BEGIN Data shown

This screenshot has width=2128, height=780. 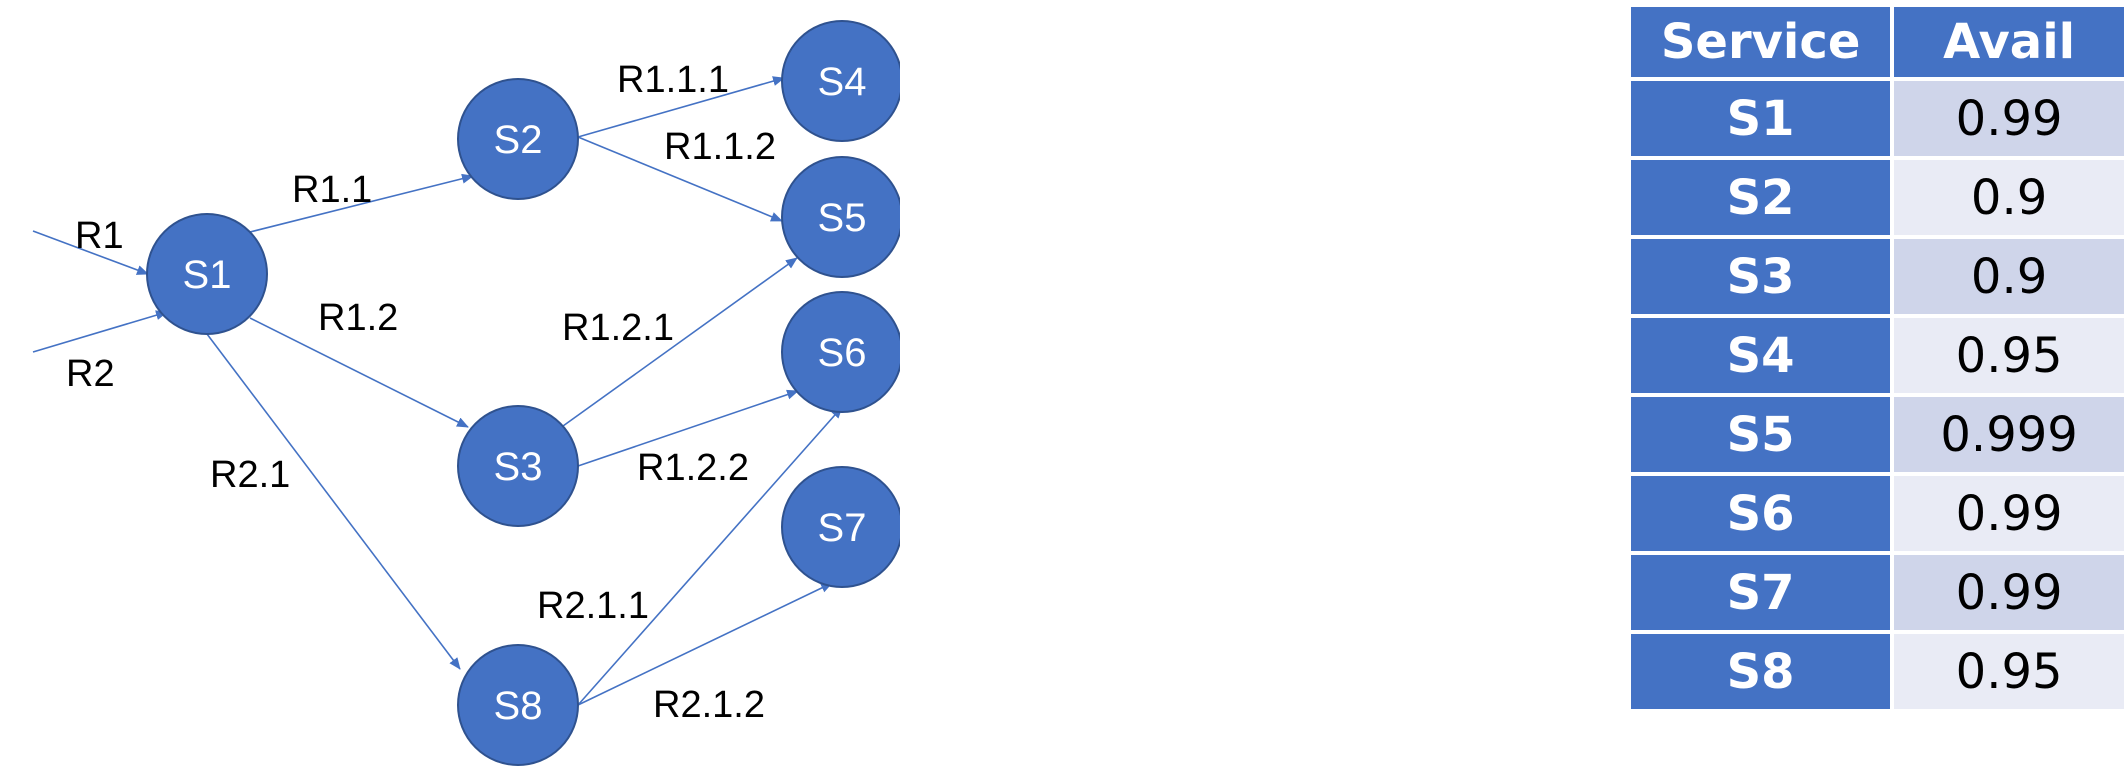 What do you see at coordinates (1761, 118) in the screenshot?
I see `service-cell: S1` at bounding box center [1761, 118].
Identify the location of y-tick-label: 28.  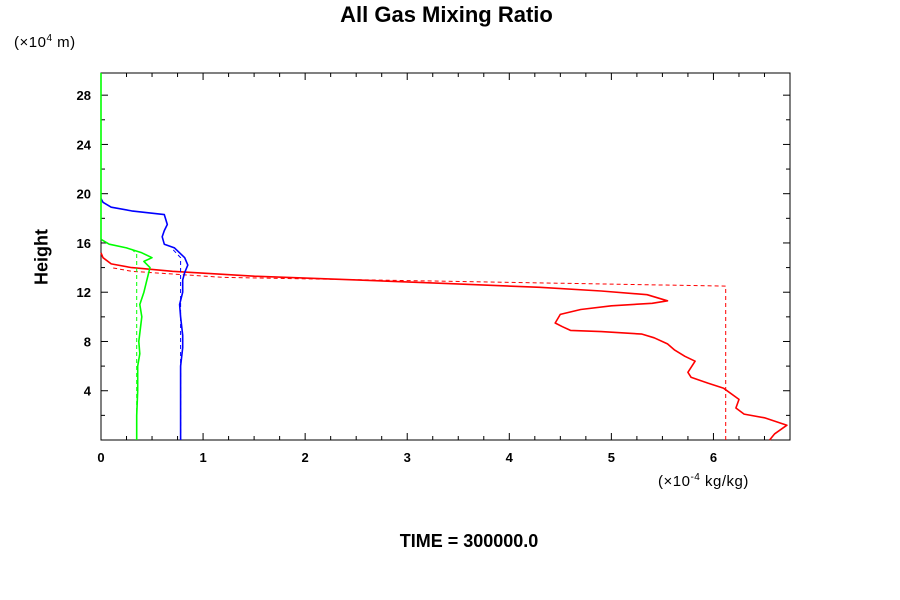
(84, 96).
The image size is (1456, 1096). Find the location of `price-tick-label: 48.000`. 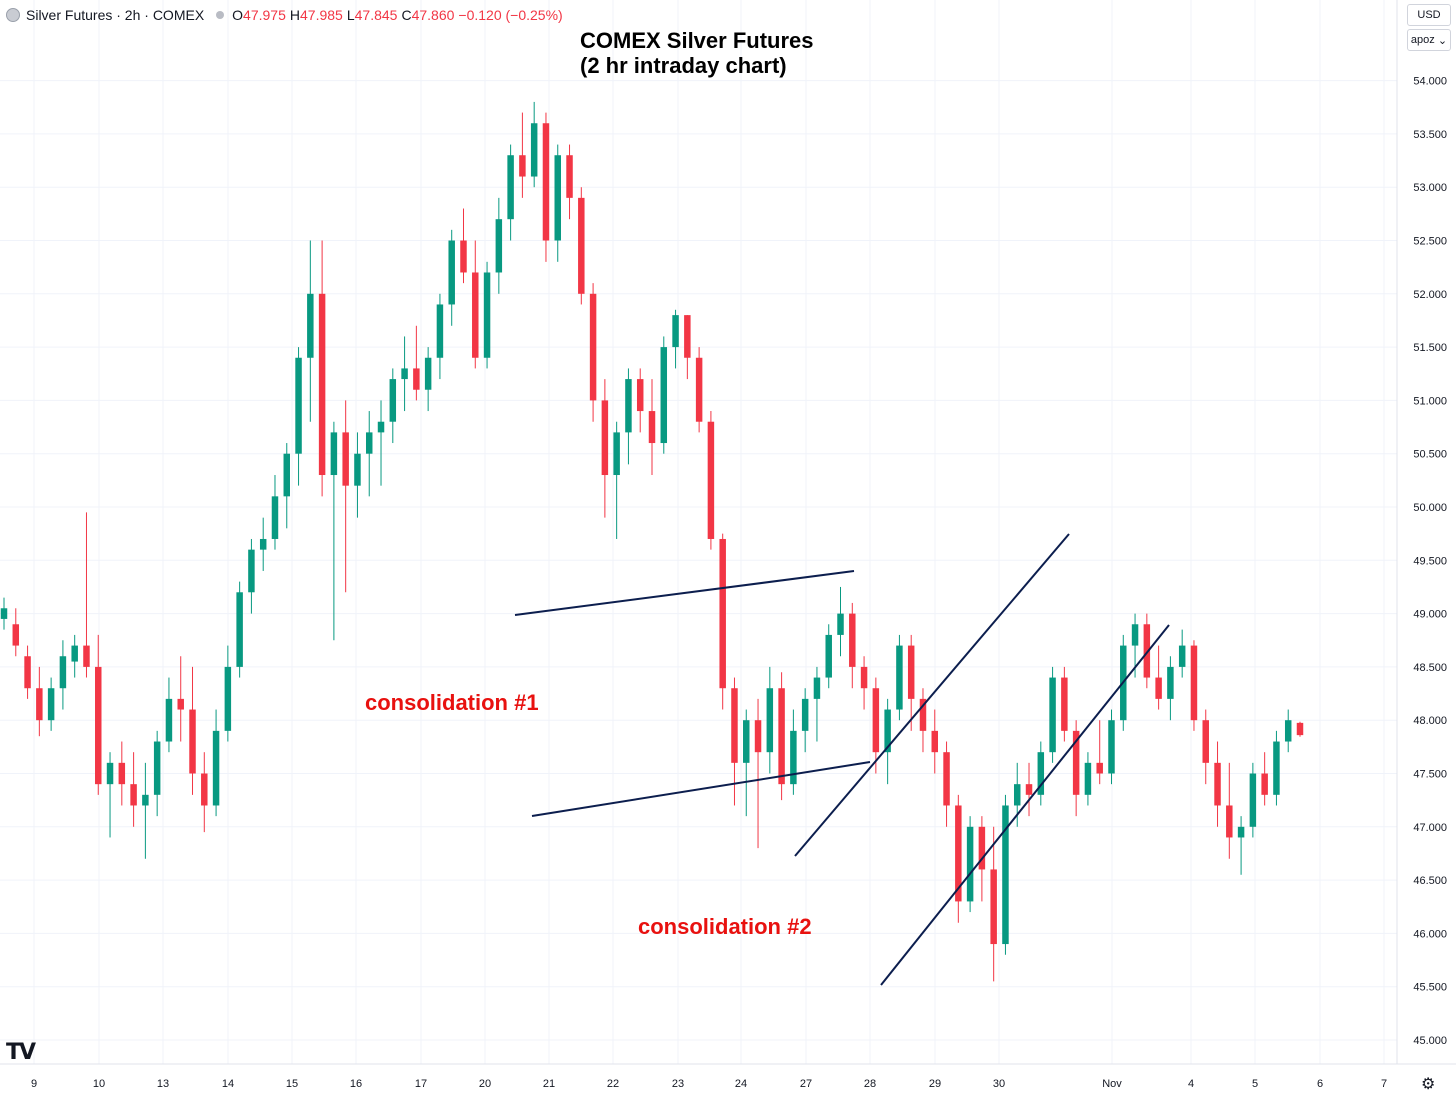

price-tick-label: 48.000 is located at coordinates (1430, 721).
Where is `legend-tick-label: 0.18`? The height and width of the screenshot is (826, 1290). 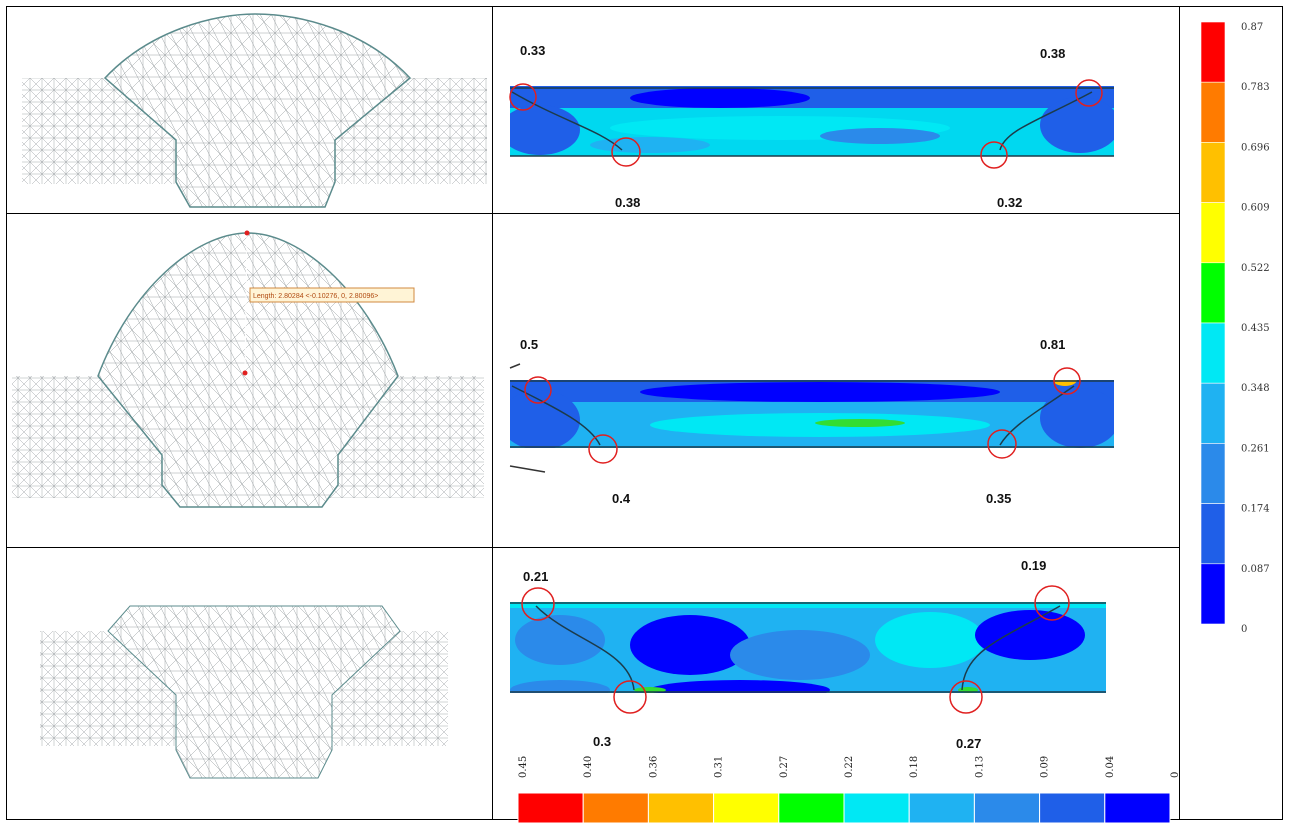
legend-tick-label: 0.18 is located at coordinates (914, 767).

END Data shown

Work item →
Please convert everything from the line containing "is (826, 1290)." down through the end of the records into a two-column CSV headed input and output, with one row per record, each field in quotation marks, and any line breaks replaced with spaces. Leave the pictures out.

Reply to the exercise →
input,output
"Where is `legend-tick-label: 0.18`? The height and width of the screenshot is (826, 1290).","legend-tick-label: 0.18 is located at coordinates (914, 767)."